I'm convinced that any refactoring embarked upon for this sound purpose
and faithfully executed necessarily improves the design. That such a
change is actually an improvement, though, is not necessarily obvious.
I hope to make it clearer by rewriting the top-level documentation as
a final step. Is there anything else that would help?

> E.g. why not have SequenceParser::sequence() as a factory
> function for making InputSequences?

Well...we could hide its public ctors and add a function
  std::whatever_ptr<something> make_a_parsed_thing();
but IMO that's just adding a candy coating. And if we change the class
name to ParserFactory, maybe that makes everything clear to fans of
the GoF book. OTOH, IMO, I could say as much in a narrative comment
instead of contorting the physical design. After all, SequenceParser
is used by exactly one function in exactly one way that I think can
be readily understood as is. (Maybe I haven't convinced you, but I
don't see why not.)

And I have a violent personal objection to pointers, so I hope you
weren't going to ask me to write a function returning a pointer.
If instead you were thinking of showing me how to do something cool
with move semantics, then I'm quite willing to be persuaded that
it serves a substantial purpose.

Aside from that, given that InputSequence and SequenceParser are now
separate, I imagine it would be good to put them in separate files.
Smaller, self-contained source files are easier to understand.

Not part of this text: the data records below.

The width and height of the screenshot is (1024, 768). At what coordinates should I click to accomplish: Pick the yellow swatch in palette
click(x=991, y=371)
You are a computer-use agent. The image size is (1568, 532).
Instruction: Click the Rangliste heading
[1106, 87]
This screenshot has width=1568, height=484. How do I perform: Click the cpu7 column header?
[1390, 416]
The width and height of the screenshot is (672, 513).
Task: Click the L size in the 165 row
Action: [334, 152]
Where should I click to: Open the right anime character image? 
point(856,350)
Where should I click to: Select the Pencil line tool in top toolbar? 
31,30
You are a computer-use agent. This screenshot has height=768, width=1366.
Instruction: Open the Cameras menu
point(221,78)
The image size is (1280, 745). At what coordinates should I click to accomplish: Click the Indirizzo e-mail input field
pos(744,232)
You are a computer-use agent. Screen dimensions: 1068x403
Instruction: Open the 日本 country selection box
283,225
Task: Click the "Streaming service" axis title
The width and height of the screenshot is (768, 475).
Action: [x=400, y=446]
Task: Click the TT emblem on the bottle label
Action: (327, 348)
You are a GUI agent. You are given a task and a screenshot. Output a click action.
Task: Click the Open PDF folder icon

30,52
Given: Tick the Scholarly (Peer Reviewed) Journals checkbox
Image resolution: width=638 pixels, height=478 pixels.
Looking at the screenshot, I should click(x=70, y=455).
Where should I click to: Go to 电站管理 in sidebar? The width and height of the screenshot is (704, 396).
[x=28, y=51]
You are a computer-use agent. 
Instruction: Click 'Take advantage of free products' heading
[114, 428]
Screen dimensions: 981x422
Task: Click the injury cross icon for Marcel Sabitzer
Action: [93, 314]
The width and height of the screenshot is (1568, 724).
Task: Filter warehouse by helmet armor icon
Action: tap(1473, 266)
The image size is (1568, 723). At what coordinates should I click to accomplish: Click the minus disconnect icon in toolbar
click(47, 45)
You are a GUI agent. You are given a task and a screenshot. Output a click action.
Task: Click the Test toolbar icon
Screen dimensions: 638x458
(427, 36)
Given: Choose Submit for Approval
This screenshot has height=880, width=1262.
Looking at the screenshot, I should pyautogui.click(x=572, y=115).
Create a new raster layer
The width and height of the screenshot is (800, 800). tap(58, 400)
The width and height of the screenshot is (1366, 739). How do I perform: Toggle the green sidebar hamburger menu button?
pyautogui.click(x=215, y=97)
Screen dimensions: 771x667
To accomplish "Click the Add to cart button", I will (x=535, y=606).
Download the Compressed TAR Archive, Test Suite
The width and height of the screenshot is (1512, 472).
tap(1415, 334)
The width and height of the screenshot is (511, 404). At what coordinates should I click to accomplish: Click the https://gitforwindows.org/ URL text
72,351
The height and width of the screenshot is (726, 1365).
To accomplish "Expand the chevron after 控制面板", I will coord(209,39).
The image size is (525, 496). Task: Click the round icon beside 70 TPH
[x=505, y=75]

I did think of making SequenceParser all private and extending its
friendship only to InputSequence, but that seems convoluted and
unnecessary. If you understand SequenceParser, you won't wish to use
it alone; if you don't, then you shouldn't try to use it. Or am I
being too cavalier?

> GC> I think you're looking for the "canonical representation", alluded to in
> GC> one of the remaining "TODO" comments, which has not yet been defined.
> 
>  I was indeed thinking of a canonical representation, but at C++ types,
> not necessarily string/textual, level. Of course, if we had such a
> representation at C++ level it would be trivial to convert it to a string.

Okay, then this is what you seek:

std::vector<ValueInterval> const& SequenceParser::intervals() const
{
    return intervals_;
}

We might call that the "plenary representation". To me, "canonical"
connotes "simplest form", i.e., most compact and universal; I hope to
enhance mathematical_representation() so that it becomes canonical.
It's already the right thing for xml (where we wouldn't dream of
deserializing a std::vector<ValueInterval> into some xml structure
emulating a vector of struct). Its present flaw is that round-trip
conversion
  plenary -> "mathematical" -> plenary
loses information, but that can be fixed.

> GC> > 2. The "numerous arguments" ctor is IMO unwieldy and difficult to both
> GC> >    use and read. I would strongly consider using named arguments idiom
> GC> >    in order to avoid having a function with 9 parameters which is about
> GC> >    twice greater than optimal.
> GC> 
> GC> I'm not sure whether you mean boost::parameter or this:
> GC>   http://www.open-std.org/jtc1/sc22/wg21/docs/papers/2014/n4172.htm
> 
>  Sorry, I should have been more clear: I meant the approximation of the
> latter available in the current C++. It is described (not very well) at
> https://en.wikibooks.org/wiki/More_C++_Idioms/Named_Parameter and used in
> wxWidgets with wxSizerFlags or wxFontInfo, for example.

Maybe the wikibooks author hasn't been an effective advocate,
but I'd be inclined to wait and see what happens with n4172.

> GC> But there are only a few combinations of defaulted parameters that
> GC> actually make sense.
> 
>  This is actually a big red flag for me, IMO the class shouldn't provide a
> ctor allowing to pass it incompatible values of the arguments.

The red flag belongs on classes derived from datum_sequence.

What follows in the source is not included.